Wave of car, suicide blasts kill 61 in Iraq
BAGHDAD — A barrage of car-bombs and suicide blasts rocked Baghdad and two northern Iraqi communities on Thursday, killing at least 61 during a major holiday period and extending a relentless wave of bloodshed gripping the country.
The bulk of the blasts struck in mainly Shiite Muslim parts of the Iraqi capital shortly after nightfall, sending ambulances racing through the streets with sirens blaring. Authorities reported nine car bombs across Baghdad, including one near a playground that killed two children.
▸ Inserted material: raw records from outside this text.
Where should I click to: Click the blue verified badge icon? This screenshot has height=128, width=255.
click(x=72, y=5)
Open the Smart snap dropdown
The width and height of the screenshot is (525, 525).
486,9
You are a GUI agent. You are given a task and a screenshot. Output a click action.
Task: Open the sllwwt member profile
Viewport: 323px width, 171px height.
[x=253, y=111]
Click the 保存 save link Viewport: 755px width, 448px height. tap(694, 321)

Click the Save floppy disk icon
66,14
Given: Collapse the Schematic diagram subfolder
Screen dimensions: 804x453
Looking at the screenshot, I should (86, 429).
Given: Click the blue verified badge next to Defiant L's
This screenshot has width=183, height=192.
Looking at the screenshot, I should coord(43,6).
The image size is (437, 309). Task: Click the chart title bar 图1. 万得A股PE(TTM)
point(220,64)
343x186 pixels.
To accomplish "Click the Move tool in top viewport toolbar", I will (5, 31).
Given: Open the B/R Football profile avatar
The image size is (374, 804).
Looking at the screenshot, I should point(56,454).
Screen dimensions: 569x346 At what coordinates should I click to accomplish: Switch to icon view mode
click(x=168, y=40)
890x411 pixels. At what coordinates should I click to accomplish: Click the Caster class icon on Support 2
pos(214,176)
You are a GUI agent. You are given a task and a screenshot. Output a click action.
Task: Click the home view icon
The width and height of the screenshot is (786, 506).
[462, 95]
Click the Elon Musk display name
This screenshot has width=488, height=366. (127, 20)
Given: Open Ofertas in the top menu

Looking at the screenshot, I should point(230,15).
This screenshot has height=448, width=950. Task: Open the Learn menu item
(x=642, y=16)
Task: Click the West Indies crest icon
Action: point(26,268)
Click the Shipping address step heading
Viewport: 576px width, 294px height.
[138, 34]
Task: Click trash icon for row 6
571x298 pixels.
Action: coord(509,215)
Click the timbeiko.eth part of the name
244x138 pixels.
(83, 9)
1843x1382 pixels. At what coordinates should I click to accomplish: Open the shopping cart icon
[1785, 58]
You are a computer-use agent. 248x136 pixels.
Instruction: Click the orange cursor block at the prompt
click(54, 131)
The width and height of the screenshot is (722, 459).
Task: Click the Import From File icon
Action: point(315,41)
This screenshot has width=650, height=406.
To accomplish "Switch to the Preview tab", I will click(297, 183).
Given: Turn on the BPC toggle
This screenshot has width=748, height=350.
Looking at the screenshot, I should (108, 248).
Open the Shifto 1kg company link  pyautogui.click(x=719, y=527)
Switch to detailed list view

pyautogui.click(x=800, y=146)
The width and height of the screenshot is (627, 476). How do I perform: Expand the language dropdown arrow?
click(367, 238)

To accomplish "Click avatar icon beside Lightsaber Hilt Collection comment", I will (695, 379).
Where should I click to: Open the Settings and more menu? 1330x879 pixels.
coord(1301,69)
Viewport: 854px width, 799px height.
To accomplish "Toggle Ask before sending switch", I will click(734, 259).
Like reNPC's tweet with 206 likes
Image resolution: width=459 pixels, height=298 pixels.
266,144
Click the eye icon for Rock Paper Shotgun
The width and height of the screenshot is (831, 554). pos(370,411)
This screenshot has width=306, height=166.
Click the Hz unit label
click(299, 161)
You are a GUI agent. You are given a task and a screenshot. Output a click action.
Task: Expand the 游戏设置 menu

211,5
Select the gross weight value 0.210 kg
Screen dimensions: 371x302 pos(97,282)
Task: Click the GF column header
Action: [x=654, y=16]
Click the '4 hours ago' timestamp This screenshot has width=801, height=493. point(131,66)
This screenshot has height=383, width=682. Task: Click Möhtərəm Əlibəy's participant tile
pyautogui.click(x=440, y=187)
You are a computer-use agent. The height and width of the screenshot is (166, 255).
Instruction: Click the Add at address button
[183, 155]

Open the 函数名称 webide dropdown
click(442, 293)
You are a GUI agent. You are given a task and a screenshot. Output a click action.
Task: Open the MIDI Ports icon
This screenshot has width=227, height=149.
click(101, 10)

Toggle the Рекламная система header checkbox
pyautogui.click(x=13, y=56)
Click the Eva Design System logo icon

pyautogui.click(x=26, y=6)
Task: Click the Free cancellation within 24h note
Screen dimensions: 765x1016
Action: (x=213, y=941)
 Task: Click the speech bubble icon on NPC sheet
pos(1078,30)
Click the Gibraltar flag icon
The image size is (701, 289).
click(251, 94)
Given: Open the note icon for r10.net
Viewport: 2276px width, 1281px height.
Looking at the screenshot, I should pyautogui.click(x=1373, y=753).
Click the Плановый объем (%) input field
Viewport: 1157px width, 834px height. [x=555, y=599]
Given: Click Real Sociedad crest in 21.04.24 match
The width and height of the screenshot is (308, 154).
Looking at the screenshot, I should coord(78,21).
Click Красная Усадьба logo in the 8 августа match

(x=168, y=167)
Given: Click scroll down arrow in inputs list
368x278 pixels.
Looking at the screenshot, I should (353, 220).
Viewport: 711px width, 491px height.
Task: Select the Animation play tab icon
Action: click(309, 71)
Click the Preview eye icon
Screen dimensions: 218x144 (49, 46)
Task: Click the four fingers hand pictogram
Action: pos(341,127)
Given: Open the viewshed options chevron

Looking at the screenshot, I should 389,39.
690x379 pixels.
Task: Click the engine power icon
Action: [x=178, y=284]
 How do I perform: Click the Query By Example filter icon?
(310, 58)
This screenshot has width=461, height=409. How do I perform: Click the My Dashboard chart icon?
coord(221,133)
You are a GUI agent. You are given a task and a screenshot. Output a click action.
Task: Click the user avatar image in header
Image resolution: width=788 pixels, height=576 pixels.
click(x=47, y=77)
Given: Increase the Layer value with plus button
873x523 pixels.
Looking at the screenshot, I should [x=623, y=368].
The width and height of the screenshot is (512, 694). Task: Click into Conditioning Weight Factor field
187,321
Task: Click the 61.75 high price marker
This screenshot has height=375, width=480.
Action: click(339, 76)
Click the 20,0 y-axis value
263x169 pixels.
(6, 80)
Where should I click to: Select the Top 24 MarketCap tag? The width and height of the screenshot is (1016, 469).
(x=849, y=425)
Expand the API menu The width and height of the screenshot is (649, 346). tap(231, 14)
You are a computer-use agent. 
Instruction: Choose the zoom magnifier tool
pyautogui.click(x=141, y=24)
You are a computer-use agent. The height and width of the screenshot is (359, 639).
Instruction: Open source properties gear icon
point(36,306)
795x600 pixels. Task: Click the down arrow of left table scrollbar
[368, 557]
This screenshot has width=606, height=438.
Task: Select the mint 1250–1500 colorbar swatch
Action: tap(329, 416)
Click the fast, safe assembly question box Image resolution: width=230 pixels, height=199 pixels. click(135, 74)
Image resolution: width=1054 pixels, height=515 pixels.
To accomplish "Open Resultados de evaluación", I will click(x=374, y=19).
It was the deadliest day in Iraq since Oct. 5, when a suicide bombing targeting Shiite pilgrims and other attacks left at least 75 dead.
Iraq is weathering its deadliest outburst of violence since 2008, raising fears the country is returning to the widespread sectarian killing that pushed it to the brink of civil war in the years after the 2003 U.S.-led invasion. Iraq's resurgent branch of al-Qaida is believed to be behind much of the killing as part of its campaign to undermine the Shiite-led government.
Thursday's bloodshed began early in the morning when a suicide bomber blew up his explosives-laden car among houses in an ethnic minority village in northern Iraq. That attack, in the Shabak village of al-Mouafaqiyah near the restive city of Mosul, 225 miles northwest of Baghdad, killed at least 15 and wounded 52, police said.
The United Nations envoy to Iraq condemned the attack and said rising violence in Ninevah province requires “urgent action and strengthened security cooperation” between regional authorities and the central government.
Another suicide bomber struck hours later, setting off an explosives belt inside a cafe in Tuz Khormato, killing three and wounding 28, police chief Col. Hussein Ali Rasheed said.
The attacks struck as Muslims around the world this week mark the religious holiday of Eid al-Adha, or the Feast of Sacrifice.